España ha mantenido durante todo el siglo XX y lo que va del XXI una relación de conflicto con Cataluña. No ha habido gobierno que no se haya encontrado con algún conflicto, de mayor o menor intensidad. El último, y más cercano, en el año 2017, cuando se puso en marcha un denominado "procés" que iniciaba acciones encaminadas a la independencia. Fueron días turbios. El Gobierno de España, presidido por el Sr. Rajoy, apoyado por el PSOE, decidió aplicar el punitivo artículo 155 de la Constitución por el que quedaba en suspenso la autonomía de las instituciones catalanas. Algunos de quienes habían participado fueron encausados, otros huyeron a algún país europeo. El más conocido, el Sr. Puigdemont. Para la reflexión cabe apuntar que todo intento para que la justicia europea entregara España al prófugo resultó improductivo. Nadie ha explicado esta imposibilidad. Incluso el citado señor se presentó a las elecciones europeas y resultó elegido eurodiputado. También a considerar. Así que desde aquel año de 2017 existe una tensión entre Cataluña y España aún sin resolver. El Sr. Rajoy decidió trasladar el problema a la justicia. No era una cuestión política, sino un asunto del Derecho. Desde entonces han transcurrido los años, elecciones diversas, distintos gobiernos, sin que los asuntos pendientes en Cataluña se hayan solucionado.
A partir de los resultados de las últimas elecciones de 2023, el gobierno de izquierdas ha explorado distintas soluciones, entre ellas la aprobación en el Parlamento de la Nación de una ley de amnistía como fórmula para hacer frente al conflicto y normalizar las relaciones entre ambas partes. La amnistía es una figura que no aparece en la Constitución de 1978. No existen formulas taxativas y sobre el proyecto de ley pueden expresarse diversas opiniones sobre la constitucionalidad o no de la fórmula elegida, tan válidas las de unos como las de otros, las de los ciudadanos anónimos como la de los más distinguidos. Como cualquier ley está sometida al control de constitucionalidad.

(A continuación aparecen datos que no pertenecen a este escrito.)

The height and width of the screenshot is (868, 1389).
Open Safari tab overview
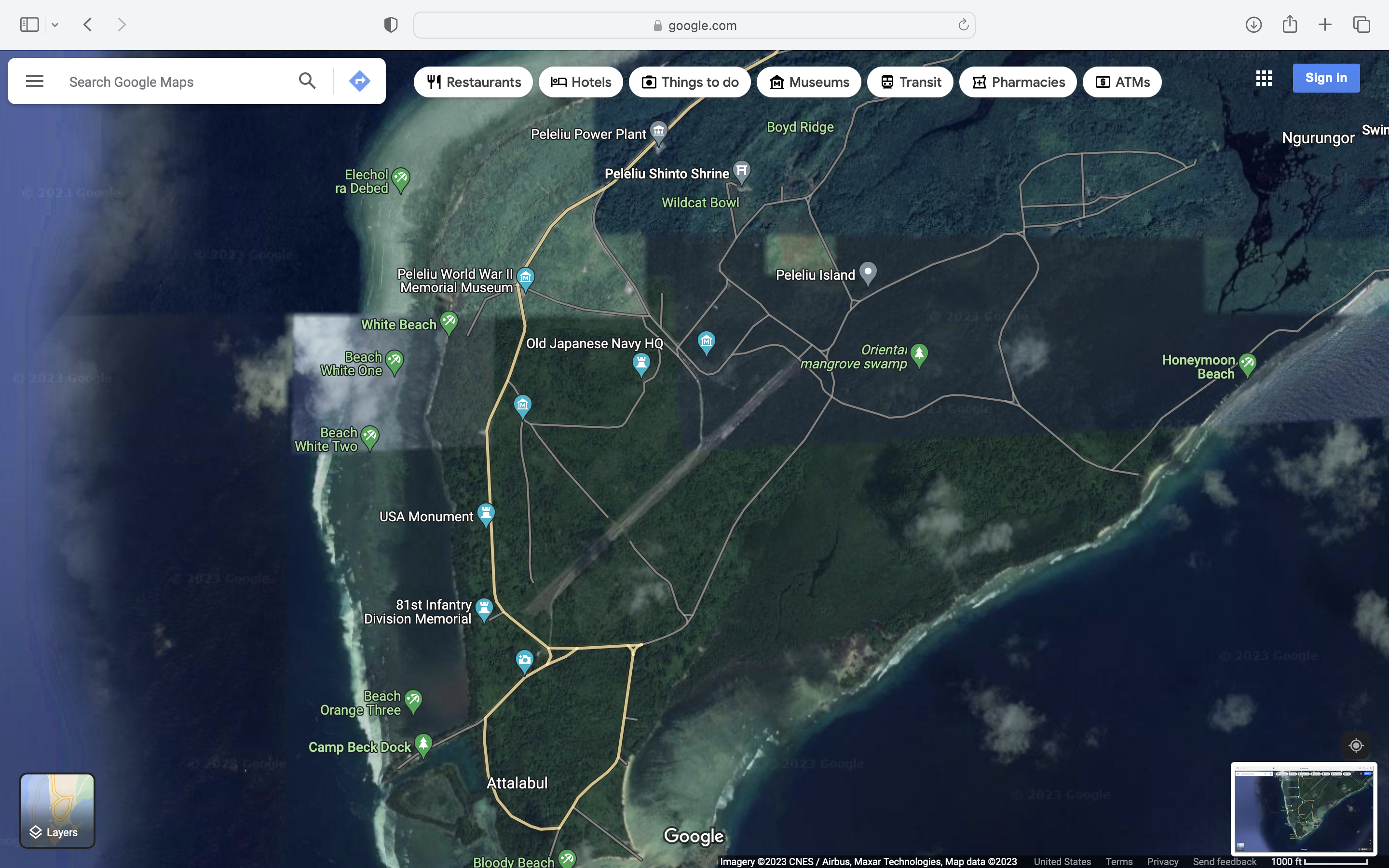pos(1362,25)
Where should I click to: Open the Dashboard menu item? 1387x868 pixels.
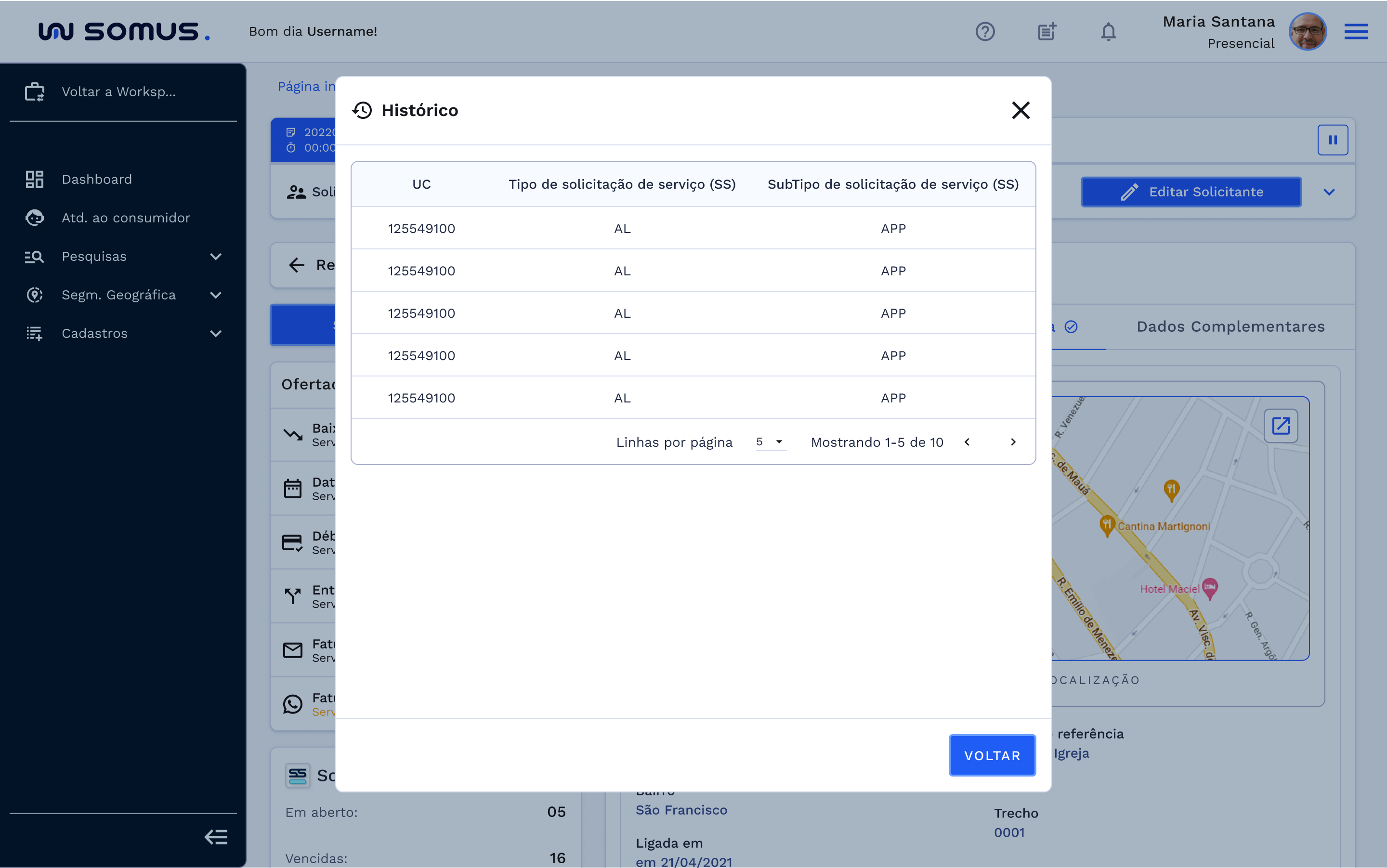pos(96,180)
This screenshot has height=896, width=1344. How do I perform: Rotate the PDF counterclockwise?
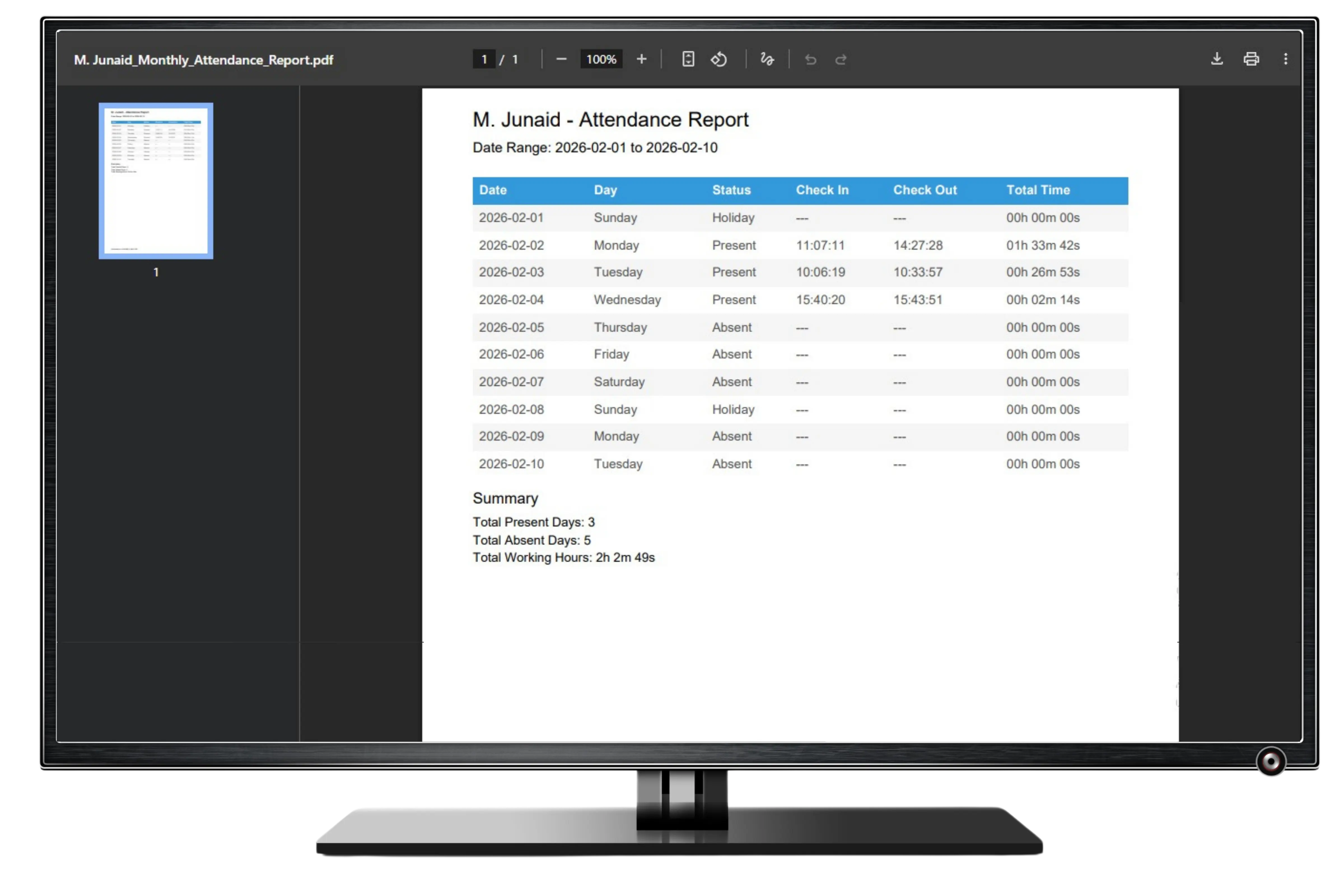click(719, 59)

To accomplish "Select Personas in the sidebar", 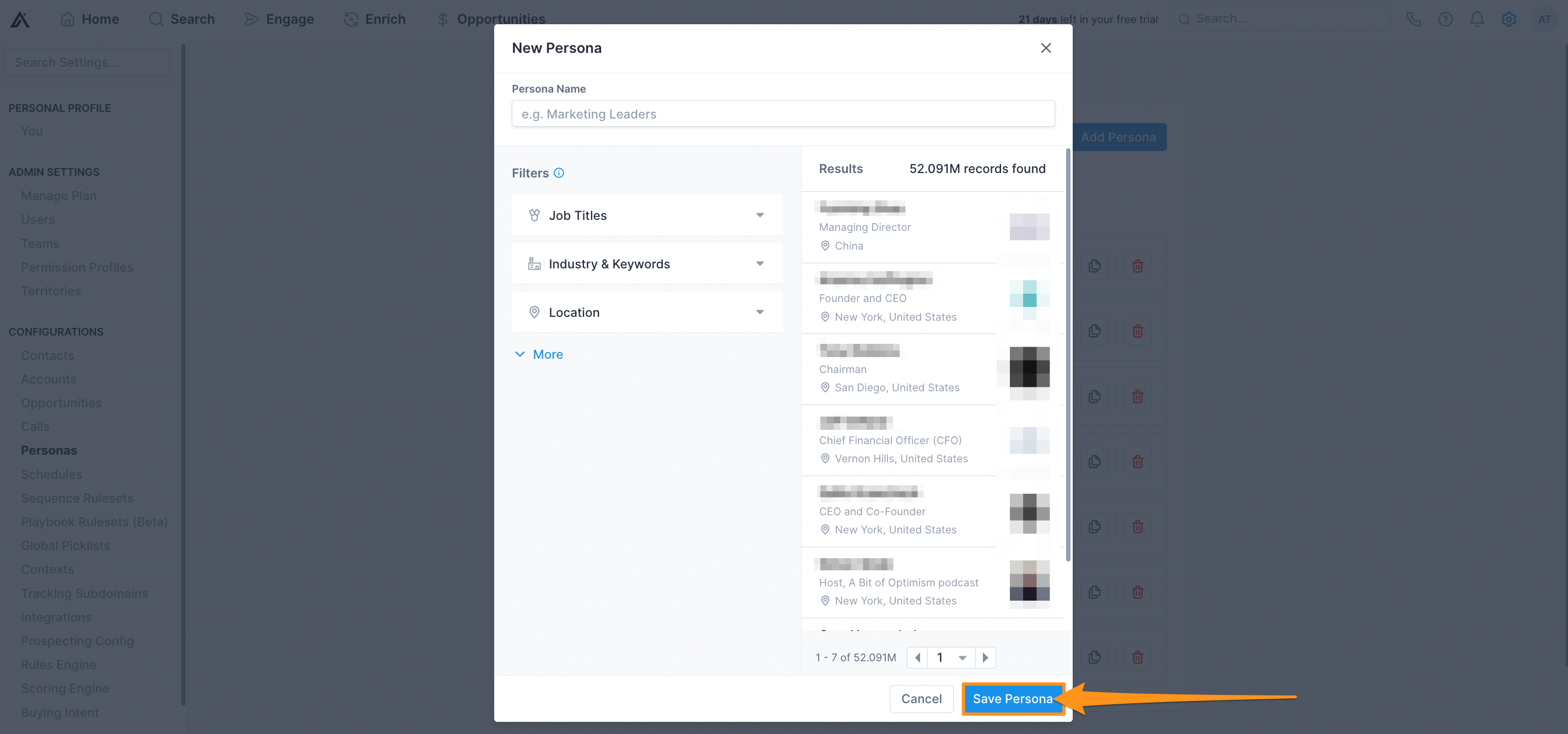I will [49, 450].

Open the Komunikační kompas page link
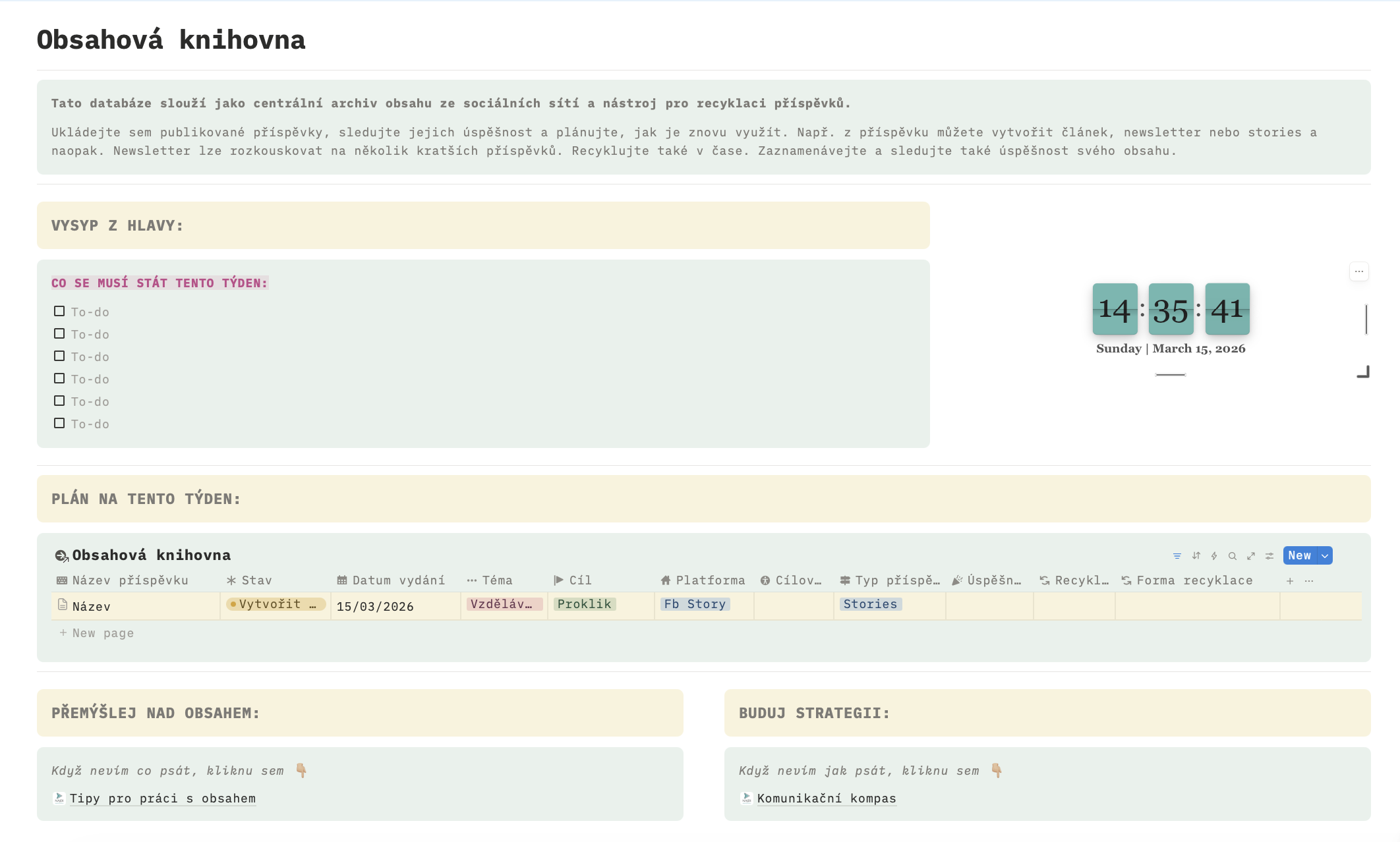pyautogui.click(x=826, y=799)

Los sistemas democráticos se comprometen por un pacto cívico mediante el que se considera imprescindible que exista un tribunal independiente que establezca los límites de la constitucionalidad o inconstitucionalidad de las leyes. Pero para que el tribunal actúe, primero debe ser aprobada la ley que se cuestiona. Lo que ha sucedido en España es que antes, incluso de que se conociera el texto de la ley futura, se produjeron cataratas de opiniones en contra, entre ellas la del partido de la oposición, elementos representativos de la justicia y otras derechas variadas. Provinieran de donde provinieran, se emitían opiniones que entraban en el territorio de la política, donde la divergencia encuentra su ámbito natural de expresión. La derecha española del siglo XXI, siguiendo a la derecha más tradicional, se está oponiendo con todas sus habilidades a la aprobación de esta ley. Por razones electorales a la derecha española le beneficia el conflicto permanente con Cataluña o con el País Vasco. A la izquierda española, en cambio, el conflicto en ambos territorios le perjudica e históricamente ha sido partidaria de encontrar salidas a los conflictos que surgían. Y eso es lo que ha planteado el presidente del actual gobierno, Sr. Sánchez, para cerrar un conflicto que entorpece la convivencia (reconciliación, dice el PP) en España. Decidir sobre la constitucionalidad o no de la ley, una vez aprobada en las Cámaras, le corresponderá al Tribunal Constitucional. Entre tanto a la derecha le interesa que no se apruebe la ley y dilatar así un enfrentamiento permanente con el gobierno. La constitucionalidad o no de la ley es lo de menos. Lo que interesa es emplear el conflicto como ariete percutor contra el gobierno. ¿Proponen algo? De momento, un giro en el discurso. ¡Sorpresa!